According to Sanyal, ethylene and ammonia are both widely used as raw materials for plastic production and fertilizers. The current methods of producing these chemicals are energy-intensive and therefore have a high CO2 footprint. The team's work will provide a pathway to utilize the abundant natural gas resources in the United States and West Virginia to co-produce these chemicals using lower energy technologies with reduced CO2 emission.
Cosmin Dumitrescu, associate professor of mechanical and aerospace engineering, will serve at the project principal investigator of the third research group that will study “Synergistic Conversion of Captured C02 and Green H2 to Value-Added Products for a Decarbonized Economy.” The grant will provide funding for the group to advance science and engineering around the production of value-added products for a decarbonized and low-carbon West Virginia economy.
Dumitrescu, along with Akkerman, Omid Askari, Hu, Bingyun Li, Earl Scime and Xueyan Song of WVU, Rodney Tigaa of Concord University and Eyas Mahmoud of West Virginia State University, plan to advance current science and technologies to promote local utilization of captured carbon dioxide and the production of green hydrogen in West Virginia residential, commercial, and industrial sectors.
“The project will promote the local, up-the-value chain, downstream utilization of captured carbon dioxide, coal-fired and natural gas-fired power plants and the production of green hydrogen, thus promoting economic development within the state,” explained Dumitrescu.

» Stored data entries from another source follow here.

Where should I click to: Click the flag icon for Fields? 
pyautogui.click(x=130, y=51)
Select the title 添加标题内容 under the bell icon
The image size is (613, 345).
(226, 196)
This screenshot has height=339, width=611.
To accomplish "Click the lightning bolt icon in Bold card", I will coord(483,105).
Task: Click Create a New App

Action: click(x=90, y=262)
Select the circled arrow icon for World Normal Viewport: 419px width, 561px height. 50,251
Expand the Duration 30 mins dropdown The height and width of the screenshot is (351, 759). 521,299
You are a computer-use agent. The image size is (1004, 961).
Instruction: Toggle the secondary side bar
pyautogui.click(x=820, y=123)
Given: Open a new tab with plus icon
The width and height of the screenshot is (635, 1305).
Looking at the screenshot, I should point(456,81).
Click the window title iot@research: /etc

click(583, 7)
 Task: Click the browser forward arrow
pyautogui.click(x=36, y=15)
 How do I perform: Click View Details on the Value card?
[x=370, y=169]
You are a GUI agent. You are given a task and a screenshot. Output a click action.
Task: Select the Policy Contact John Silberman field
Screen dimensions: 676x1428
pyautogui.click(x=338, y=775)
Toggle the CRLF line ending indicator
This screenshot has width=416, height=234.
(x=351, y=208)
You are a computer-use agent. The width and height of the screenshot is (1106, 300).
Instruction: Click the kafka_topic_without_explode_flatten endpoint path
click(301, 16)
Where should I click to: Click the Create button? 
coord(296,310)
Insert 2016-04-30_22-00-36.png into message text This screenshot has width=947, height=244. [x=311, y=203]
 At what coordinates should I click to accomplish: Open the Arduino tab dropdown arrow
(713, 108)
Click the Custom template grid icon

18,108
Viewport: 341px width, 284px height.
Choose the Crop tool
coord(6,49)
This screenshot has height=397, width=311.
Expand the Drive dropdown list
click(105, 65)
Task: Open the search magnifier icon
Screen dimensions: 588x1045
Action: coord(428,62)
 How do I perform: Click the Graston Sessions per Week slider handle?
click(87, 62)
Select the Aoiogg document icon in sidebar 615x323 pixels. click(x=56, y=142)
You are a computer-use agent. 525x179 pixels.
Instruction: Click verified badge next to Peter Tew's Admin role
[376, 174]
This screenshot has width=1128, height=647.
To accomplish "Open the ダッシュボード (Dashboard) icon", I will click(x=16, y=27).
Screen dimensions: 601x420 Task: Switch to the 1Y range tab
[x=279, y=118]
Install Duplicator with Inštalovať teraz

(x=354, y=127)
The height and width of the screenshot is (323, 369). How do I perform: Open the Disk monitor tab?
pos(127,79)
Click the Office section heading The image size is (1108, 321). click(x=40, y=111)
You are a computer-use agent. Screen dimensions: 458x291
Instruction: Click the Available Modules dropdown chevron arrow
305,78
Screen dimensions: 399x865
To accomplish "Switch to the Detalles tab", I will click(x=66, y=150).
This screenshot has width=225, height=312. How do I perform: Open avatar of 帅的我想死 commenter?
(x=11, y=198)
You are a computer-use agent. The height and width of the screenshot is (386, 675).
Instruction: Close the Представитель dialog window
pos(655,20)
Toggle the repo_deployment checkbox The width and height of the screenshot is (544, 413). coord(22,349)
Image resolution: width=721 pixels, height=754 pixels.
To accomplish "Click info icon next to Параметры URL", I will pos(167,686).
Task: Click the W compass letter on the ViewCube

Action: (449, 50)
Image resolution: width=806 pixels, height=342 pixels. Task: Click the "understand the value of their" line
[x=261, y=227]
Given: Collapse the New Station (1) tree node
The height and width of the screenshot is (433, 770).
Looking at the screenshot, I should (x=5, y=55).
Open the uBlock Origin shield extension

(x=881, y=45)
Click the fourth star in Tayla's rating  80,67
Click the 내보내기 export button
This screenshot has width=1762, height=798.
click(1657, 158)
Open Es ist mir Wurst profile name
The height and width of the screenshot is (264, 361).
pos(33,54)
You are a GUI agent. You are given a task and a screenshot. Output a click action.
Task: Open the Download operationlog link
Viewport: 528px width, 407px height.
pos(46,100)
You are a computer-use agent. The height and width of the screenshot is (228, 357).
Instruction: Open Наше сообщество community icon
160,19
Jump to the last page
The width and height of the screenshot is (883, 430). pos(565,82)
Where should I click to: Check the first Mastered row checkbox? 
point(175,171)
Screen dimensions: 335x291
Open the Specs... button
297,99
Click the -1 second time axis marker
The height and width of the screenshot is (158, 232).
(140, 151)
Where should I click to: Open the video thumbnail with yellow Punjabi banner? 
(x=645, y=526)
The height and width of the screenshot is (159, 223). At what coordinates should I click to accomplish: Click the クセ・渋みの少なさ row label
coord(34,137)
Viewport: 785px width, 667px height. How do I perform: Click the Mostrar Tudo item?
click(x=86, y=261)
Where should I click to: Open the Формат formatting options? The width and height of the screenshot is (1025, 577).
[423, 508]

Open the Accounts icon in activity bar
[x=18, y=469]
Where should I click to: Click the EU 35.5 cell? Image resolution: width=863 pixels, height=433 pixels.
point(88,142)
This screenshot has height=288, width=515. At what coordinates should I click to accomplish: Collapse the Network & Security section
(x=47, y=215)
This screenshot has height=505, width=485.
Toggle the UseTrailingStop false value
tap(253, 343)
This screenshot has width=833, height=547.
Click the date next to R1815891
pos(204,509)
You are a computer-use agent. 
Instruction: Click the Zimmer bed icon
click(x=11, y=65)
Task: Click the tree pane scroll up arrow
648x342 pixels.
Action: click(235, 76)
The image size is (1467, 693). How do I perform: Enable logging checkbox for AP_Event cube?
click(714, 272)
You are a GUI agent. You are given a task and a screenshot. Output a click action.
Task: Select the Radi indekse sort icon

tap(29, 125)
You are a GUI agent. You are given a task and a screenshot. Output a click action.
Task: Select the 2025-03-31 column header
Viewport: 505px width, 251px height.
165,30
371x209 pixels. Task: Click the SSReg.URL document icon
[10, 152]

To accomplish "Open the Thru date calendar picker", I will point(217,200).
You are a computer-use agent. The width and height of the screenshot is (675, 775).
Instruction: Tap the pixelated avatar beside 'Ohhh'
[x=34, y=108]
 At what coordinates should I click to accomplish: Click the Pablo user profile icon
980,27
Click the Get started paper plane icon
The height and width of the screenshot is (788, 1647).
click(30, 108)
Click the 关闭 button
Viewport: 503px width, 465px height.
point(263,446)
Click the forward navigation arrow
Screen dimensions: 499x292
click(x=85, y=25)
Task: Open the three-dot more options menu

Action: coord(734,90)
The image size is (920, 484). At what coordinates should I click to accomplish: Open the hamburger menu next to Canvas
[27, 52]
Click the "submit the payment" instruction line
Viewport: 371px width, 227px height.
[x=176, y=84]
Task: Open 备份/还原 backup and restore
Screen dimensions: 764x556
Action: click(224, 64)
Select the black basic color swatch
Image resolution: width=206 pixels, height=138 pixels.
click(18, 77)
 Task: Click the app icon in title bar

The team will work to develop process-intensified modular technologies that will convert captured carbon dioxide and green hydrogen to green ethylene and green ammonia. The production of green ethylene can potentially revive West Virginia’s polymer industry, while green ammonia is an efficient, decarbonized and low emissions alternative to electrification for hard-to-electrify industries.
“Maximizing potential benefits for WV chemical and energy companies requires skilled engineers and operators, appropriate facilities, equipment and partners who would help with technology transfer and economic development,” said Dumitrescu. “With the help of the research challenge grant funding, the project will create an interdisciplinary STEM team dedicated to supporting underrepresented communities and the necessary infrastructure to grow this project’s activities into a vibrant, self-sustaining research and development nucleus for the conversion of carbon dioxide and green hydrogen to value-added products. The project will put WVU in a competitive position in the fields of chemical reaction engineering and advanced combustion science, enabling the university to build a strong multidisciplinary research team and state-of-the-art facilities.”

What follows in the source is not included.